Abel Braga parece ter nascido para fazer história no Inter. Em suas sete passagens pelo clube, o treinador já experimentou as mais diferentes situações e emoções. A façanha do "Gre-Nal do Século" em 89 foi sucedida pela perda do Brasileirão para o Bahia e da Libertadores na semifinal. Anos depois, entre idas e vindas, ele voltou ao Beira-Rio para levar o clube aos seus dois maiores títulos, consagrando-se campeão da América e do Mundo. São 32 anos de uma relação profissional e sentimental que agora tem outro capítulo inédito e desafiador para todas as partes. Sua permanência como comandante até fevereiro de 2021 está fadada a ser um marco, cujo sucesso só se saberá em dois meses.
Tudo começa com o experiente treinador, num misto de amigo dos dirigentes, torcedor colorado e profissional, admitiu assumir o cargo deixado vago inesperadamente por Eduardo Coudet. Não imediatamente, mas num médio prazo, Abel já conseguiu estabilizar o time na disputa de uma das primeiras vagas do Brasileirão. Não foi possível evitar as eliminações na Copa do Brasil e na Libertadores, mas a perda de ambas nos pênaltis com vitórias fora de casa, recomendaram e muito que o treinador permanecesse até o final da disputa do certame nacional, mesmo que a nova diretoria já tivesse a convicção de quem um novo nome deva conduzir a equipe a partir de março.
O difícil foi evitar a imagem de "mandato-tampão" na permanência sob olhares de um futuro e jovem sucessor, no caso Miguel Ángel Ramírez. Abel Braga possui todo o direito de ter seu orgulho próprio de campeão mundial e dizer que seu compromisso, apesar de ser até fevereiro, poderia cessar com a saída do amigo Marcelo Medeiros da presidência. O anseio da nova diretoria em que houvesse a permanência sensibilizou o comandante. Não haveria solução melhor para o clube. Além disso haverá a situação inédita de transição por quase 60 dias entre duas comissões técnicas.

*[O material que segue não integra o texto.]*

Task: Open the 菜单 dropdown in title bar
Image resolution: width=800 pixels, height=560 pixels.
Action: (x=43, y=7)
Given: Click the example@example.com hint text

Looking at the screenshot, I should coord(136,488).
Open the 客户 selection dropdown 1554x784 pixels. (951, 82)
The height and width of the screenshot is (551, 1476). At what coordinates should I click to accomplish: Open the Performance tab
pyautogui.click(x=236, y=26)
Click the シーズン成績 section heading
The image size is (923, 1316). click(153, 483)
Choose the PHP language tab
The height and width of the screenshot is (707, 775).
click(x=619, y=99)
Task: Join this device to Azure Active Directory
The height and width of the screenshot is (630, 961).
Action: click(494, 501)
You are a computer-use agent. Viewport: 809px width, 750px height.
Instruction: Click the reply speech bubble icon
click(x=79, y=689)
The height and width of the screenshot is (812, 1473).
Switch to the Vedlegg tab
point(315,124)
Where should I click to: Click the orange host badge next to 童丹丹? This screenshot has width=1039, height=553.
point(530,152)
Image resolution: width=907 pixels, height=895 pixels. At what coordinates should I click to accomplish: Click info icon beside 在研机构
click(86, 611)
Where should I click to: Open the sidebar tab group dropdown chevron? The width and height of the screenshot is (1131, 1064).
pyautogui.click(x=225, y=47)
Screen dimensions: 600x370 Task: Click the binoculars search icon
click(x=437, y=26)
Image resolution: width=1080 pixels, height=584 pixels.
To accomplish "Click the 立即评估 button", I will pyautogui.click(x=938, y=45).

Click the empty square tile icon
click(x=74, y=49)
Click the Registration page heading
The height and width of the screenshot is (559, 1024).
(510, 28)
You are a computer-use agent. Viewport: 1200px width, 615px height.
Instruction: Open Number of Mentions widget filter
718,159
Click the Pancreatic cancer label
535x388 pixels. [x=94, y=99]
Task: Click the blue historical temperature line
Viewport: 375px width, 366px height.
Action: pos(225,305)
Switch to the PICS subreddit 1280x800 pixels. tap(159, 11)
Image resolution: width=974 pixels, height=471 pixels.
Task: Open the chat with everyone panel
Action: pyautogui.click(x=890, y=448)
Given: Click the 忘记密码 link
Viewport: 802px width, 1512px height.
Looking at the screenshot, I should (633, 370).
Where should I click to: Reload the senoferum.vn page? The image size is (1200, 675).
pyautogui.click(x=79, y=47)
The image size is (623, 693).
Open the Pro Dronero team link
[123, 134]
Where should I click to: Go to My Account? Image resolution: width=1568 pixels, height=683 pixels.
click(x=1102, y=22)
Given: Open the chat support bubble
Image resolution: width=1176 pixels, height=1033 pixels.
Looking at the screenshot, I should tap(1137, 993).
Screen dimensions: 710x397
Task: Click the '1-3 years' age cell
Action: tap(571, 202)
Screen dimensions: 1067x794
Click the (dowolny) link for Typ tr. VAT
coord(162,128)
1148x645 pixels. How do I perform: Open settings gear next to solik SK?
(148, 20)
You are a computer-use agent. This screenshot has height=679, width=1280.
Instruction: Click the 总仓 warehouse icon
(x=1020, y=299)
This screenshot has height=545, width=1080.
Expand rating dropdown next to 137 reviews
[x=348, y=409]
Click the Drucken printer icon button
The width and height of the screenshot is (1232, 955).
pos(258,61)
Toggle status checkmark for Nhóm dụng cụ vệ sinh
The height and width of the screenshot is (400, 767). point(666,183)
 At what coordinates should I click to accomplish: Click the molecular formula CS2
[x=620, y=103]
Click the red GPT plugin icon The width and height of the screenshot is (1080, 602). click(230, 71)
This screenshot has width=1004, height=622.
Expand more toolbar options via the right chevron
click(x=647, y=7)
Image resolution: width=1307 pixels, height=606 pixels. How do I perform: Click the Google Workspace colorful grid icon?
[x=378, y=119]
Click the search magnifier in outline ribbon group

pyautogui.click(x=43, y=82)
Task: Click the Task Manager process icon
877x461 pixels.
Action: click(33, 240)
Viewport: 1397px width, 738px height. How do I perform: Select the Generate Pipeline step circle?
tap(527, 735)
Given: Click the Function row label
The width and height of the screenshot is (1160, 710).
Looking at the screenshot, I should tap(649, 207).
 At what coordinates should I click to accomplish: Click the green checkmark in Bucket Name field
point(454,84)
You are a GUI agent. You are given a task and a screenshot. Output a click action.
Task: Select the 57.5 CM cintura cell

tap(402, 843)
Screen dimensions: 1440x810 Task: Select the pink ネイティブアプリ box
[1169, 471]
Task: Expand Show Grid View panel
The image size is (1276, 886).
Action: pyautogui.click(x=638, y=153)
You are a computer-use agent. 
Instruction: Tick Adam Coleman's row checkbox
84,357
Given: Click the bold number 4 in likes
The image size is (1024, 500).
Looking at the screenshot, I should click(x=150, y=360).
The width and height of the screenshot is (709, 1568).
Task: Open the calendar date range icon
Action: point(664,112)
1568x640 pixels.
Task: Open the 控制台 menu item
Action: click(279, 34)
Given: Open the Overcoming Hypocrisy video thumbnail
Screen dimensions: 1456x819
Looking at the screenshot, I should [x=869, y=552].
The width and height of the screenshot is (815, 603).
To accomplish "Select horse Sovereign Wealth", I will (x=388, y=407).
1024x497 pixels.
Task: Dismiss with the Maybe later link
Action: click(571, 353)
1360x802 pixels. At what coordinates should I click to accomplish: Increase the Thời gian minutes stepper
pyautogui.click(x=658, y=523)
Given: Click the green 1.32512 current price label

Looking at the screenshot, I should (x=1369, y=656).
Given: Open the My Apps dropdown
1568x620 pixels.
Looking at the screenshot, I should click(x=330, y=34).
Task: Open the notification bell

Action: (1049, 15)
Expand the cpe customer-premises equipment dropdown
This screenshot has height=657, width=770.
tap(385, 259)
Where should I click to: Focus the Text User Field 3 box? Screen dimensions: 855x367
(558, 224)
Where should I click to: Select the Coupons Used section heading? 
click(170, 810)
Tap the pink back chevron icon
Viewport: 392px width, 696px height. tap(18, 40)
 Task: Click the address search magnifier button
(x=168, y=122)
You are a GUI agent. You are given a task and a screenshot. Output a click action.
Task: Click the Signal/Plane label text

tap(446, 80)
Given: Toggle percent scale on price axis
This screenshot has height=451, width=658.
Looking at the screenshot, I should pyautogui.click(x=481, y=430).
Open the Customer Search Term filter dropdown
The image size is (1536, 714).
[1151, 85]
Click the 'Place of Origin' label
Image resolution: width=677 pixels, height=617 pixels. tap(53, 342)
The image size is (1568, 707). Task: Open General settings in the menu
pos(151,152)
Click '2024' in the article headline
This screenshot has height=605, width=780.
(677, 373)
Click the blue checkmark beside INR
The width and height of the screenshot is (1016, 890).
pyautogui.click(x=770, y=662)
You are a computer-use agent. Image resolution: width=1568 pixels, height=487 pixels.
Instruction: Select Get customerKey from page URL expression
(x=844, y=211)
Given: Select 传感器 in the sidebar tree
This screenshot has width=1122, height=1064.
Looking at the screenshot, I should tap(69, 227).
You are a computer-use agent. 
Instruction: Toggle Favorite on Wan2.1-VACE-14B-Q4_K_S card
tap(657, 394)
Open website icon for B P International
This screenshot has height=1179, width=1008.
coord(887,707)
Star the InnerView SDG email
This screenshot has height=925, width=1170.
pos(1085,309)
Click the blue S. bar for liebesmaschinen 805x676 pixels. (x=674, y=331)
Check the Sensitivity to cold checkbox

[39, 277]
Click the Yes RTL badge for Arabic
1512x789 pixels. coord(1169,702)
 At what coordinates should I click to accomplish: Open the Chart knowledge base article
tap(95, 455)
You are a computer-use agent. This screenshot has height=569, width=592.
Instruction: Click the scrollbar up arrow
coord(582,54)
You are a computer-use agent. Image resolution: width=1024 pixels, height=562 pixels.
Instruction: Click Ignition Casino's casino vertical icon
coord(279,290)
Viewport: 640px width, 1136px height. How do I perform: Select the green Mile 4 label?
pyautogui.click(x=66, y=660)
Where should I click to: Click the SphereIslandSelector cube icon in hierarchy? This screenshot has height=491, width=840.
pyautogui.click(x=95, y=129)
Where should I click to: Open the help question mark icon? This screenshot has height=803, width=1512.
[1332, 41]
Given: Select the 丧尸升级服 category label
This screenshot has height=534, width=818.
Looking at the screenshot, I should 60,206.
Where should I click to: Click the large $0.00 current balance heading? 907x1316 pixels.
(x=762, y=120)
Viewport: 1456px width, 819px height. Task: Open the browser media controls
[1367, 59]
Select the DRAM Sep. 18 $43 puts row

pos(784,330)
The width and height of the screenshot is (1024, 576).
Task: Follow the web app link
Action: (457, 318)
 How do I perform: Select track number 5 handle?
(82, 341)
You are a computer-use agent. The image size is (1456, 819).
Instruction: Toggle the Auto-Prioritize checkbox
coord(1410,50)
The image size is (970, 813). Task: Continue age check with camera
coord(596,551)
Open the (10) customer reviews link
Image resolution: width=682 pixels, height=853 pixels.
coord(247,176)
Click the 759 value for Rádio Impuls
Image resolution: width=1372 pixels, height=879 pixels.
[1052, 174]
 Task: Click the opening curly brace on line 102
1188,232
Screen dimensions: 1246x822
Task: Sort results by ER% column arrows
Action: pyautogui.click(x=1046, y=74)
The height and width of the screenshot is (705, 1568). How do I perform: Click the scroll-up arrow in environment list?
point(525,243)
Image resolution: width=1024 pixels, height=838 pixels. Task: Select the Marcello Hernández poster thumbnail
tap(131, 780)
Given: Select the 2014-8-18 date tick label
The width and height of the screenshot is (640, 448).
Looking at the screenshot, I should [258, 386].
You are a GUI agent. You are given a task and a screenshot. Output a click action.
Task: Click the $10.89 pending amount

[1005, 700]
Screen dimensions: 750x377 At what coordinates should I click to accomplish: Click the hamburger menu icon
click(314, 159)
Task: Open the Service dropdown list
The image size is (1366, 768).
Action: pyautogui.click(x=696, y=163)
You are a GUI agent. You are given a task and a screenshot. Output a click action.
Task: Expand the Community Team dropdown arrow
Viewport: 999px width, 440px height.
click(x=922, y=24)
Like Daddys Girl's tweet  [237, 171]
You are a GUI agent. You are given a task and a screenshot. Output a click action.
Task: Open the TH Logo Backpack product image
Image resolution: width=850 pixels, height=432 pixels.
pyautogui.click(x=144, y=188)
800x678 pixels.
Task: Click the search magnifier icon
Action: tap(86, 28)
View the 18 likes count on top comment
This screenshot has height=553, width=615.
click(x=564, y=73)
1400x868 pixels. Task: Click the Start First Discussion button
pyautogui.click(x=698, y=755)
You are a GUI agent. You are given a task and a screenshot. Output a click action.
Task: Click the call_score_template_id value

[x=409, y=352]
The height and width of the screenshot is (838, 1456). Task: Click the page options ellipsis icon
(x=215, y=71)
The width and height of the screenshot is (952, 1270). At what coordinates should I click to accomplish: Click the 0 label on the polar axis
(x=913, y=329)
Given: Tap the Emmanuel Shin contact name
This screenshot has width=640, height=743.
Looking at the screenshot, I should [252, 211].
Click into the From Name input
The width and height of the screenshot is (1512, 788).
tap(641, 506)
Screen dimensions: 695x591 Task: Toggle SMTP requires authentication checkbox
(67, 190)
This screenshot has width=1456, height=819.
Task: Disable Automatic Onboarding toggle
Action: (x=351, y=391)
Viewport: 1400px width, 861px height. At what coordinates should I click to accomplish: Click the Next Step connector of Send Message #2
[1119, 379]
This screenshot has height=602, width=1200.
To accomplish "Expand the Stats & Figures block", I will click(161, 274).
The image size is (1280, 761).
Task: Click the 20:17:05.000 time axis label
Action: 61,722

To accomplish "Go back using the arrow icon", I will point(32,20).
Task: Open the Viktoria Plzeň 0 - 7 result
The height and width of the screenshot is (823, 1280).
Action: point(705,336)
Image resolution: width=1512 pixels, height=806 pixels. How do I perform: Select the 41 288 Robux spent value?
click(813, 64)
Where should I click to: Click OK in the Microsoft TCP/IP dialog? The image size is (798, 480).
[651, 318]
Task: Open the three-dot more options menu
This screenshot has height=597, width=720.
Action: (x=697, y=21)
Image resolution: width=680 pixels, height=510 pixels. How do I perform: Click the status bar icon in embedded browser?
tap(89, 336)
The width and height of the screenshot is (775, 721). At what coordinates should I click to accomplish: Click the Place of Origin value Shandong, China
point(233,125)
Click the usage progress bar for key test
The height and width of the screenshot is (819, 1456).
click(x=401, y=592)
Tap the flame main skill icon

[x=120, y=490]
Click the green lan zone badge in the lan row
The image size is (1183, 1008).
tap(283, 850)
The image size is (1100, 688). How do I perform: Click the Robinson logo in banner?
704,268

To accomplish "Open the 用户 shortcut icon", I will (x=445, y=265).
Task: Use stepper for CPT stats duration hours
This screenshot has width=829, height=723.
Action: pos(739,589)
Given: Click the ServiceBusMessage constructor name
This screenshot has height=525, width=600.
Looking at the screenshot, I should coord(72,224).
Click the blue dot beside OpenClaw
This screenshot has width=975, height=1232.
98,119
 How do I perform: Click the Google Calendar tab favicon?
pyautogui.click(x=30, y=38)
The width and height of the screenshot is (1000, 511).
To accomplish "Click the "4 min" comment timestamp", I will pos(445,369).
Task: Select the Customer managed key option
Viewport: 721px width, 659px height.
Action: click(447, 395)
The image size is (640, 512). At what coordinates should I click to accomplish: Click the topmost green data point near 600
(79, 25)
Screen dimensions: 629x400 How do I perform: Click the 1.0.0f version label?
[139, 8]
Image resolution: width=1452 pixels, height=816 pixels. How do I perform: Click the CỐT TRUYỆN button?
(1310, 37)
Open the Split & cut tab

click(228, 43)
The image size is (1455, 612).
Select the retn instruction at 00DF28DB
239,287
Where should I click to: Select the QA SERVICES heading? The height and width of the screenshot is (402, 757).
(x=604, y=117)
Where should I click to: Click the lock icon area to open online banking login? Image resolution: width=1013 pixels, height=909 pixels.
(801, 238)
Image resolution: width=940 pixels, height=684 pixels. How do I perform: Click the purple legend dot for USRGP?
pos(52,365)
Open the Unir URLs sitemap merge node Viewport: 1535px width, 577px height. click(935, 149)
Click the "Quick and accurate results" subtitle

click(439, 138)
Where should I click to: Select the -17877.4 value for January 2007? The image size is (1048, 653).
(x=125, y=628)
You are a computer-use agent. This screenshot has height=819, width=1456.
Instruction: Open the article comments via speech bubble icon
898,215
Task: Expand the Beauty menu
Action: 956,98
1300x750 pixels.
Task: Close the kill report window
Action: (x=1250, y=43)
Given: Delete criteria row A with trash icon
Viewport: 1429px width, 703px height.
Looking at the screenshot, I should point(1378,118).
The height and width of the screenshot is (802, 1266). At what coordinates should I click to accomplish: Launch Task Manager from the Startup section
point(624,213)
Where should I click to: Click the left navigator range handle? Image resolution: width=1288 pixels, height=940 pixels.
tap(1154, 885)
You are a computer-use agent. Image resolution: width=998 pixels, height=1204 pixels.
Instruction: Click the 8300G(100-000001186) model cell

Há quem diga que o futebol não funciona como a política, onde governantes são eleitos e assumem os cargos meses depois, preparando-se devidamente para receberem dos antecessores os encargos. As perguntas que ficam são: "Por que? Quando já se tentou algo igual? O que há de tão especial no mundo do futebol que ele não pode repetir situações corriqueiras da sociedade?" Respostas para isto virão do Beira-Rio, bastando ingredientes indispensáveis como convicção, profissionalismo e transparência.
Se o Inter chegar à Libertadores 2021 através do Brasileirão, estará consagrada mais uma novidade nesta temporada cheia delas em função da pandemia. Abel Braga merecerá mais reverência ainda dos colorados e com um desafio novo vencido. Por certo ele ficará torcendo pelo sucessor como colorado e profissional que é. Se nada funcionar e o trabalho não render bons resultados, nada deporá contra quem tentou, em qualquer uma das pontas. Valerá o risco, até como exemplo para ratificar o que sempre se disse e que nunca foi testado, que o futebol é um mundo diferente. Até agora, a crença é que o melhor para o clube foi feito.